Data records:
▼

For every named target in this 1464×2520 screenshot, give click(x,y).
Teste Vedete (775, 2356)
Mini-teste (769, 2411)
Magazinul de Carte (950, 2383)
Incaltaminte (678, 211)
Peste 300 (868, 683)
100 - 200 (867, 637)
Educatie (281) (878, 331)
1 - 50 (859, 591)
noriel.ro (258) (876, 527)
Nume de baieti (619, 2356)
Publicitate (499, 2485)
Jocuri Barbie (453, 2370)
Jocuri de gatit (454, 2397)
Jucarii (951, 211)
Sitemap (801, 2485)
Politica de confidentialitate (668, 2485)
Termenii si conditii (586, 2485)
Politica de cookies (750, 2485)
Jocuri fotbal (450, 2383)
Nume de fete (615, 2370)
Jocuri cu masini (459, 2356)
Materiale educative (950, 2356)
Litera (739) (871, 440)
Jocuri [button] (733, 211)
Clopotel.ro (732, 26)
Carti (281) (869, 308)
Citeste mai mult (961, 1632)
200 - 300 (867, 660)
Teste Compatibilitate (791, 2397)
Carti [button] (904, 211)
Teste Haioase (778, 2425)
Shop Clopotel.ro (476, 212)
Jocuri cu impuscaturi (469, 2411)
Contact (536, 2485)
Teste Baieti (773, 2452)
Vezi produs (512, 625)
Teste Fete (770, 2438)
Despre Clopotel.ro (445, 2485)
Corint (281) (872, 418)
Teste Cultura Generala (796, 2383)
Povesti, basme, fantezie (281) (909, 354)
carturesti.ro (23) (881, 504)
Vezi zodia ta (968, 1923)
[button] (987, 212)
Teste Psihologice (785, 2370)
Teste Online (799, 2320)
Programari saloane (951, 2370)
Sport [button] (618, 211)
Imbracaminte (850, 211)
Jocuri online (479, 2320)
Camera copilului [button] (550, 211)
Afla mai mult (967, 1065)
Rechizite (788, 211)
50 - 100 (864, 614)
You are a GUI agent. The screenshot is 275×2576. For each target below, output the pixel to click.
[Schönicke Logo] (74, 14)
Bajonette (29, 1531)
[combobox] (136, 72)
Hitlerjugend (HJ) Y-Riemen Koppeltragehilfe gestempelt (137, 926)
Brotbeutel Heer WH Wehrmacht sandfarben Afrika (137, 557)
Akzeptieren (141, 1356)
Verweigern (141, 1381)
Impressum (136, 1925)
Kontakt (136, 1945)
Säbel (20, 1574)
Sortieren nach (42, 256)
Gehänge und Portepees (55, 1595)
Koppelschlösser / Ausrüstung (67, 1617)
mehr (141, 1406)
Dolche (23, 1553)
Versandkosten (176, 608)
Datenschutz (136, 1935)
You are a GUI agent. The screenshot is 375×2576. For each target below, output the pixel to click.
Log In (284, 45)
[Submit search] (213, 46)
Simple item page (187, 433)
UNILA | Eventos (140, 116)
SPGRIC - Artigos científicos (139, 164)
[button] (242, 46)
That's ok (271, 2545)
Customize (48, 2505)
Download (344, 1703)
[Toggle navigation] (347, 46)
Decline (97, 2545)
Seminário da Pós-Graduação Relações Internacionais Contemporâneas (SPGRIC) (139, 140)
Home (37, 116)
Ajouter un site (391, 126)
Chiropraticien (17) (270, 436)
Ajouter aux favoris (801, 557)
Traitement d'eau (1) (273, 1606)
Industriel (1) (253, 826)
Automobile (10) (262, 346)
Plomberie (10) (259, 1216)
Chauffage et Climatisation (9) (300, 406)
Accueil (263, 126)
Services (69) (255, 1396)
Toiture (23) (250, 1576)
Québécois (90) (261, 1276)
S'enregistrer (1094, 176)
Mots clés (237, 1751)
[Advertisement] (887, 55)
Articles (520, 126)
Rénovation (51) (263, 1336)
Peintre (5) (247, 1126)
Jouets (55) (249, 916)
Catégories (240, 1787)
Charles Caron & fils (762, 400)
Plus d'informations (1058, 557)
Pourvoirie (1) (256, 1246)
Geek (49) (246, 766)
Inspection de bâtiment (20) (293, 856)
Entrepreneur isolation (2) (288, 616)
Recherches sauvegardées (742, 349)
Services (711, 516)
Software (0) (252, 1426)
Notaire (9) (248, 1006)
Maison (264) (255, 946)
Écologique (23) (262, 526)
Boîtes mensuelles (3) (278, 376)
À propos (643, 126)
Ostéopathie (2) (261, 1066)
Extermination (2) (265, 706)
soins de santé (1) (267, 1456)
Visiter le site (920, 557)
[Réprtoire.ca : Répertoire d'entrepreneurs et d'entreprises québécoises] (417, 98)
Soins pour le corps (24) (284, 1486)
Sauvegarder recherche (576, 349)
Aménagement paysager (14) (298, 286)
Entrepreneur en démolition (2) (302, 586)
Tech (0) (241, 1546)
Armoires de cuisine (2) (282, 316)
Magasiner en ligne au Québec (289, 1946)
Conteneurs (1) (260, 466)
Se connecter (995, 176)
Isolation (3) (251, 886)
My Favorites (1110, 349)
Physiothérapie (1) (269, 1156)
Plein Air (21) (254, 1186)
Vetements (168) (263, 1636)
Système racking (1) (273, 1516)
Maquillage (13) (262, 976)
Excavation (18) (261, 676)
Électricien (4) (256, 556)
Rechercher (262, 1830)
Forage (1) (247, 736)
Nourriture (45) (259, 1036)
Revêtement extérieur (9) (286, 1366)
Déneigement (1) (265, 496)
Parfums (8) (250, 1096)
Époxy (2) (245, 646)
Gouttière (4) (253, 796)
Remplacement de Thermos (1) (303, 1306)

▲

### Description of the task
Your answer should consist of the lines from the line with "Vetements (168) (263, 1636)" to the line with "Revêtement extérieur (9) (286, 1366)" above, repeated exactly, both ends included.

### Answer box
Vetements (168) (263, 1636)
Système racking (1) (273, 1516)
Maquillage (13) (262, 976)
Excavation (18) (261, 676)
Électricien (4) (256, 556)
Rechercher (262, 1830)
Forage (1) (247, 736)
Nourriture (45) (259, 1036)
Revêtement extérieur (9) (286, 1366)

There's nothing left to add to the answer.